Babacan, Cumhurbaşkanı Recep Tayyip Erdoğan‘ın, “Şimdi 6 sıfır attık diye övünmeye başladı. Ne sen attın ya? Dönemin başbakanı olarak ben attım” sözlerine ise şu yanıtı verdi: “Basın arşivini kronolojik olarak tarayarak bulabilirsiniz. Paradan 6 sıfır atmayla ilgili çalışmalar nerede, nasıl başlıyor. O günkü basın arşivinde, televizyon haberlerinde bunu duyuranın ben olduğu açıkça yazıyor. Benim sorumluluğum altında yürüyen bir projeydi. Paradan sıfır atmayı ilk Türkiye yapmadı. Merkez Bankası ilişkili bir kurumdu, Hazine bana bağlı bir kurumdu.

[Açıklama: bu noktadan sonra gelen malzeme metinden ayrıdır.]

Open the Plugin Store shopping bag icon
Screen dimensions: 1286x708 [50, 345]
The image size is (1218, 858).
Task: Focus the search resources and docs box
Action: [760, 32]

Türkiye benden duydu. Cumhurbaşkanı’nın o zaman Başbakan’ken başlattığı bir proje olsaydı herhalde büyük bir tanıtım töreniyle bunu kendisi duyururdu. Benim talimatım diyor ancak biz talimat almadık. Muhtemelen ilk basından duymuş olabilir o dönemde. Biz başlattık, bilgi verdik.”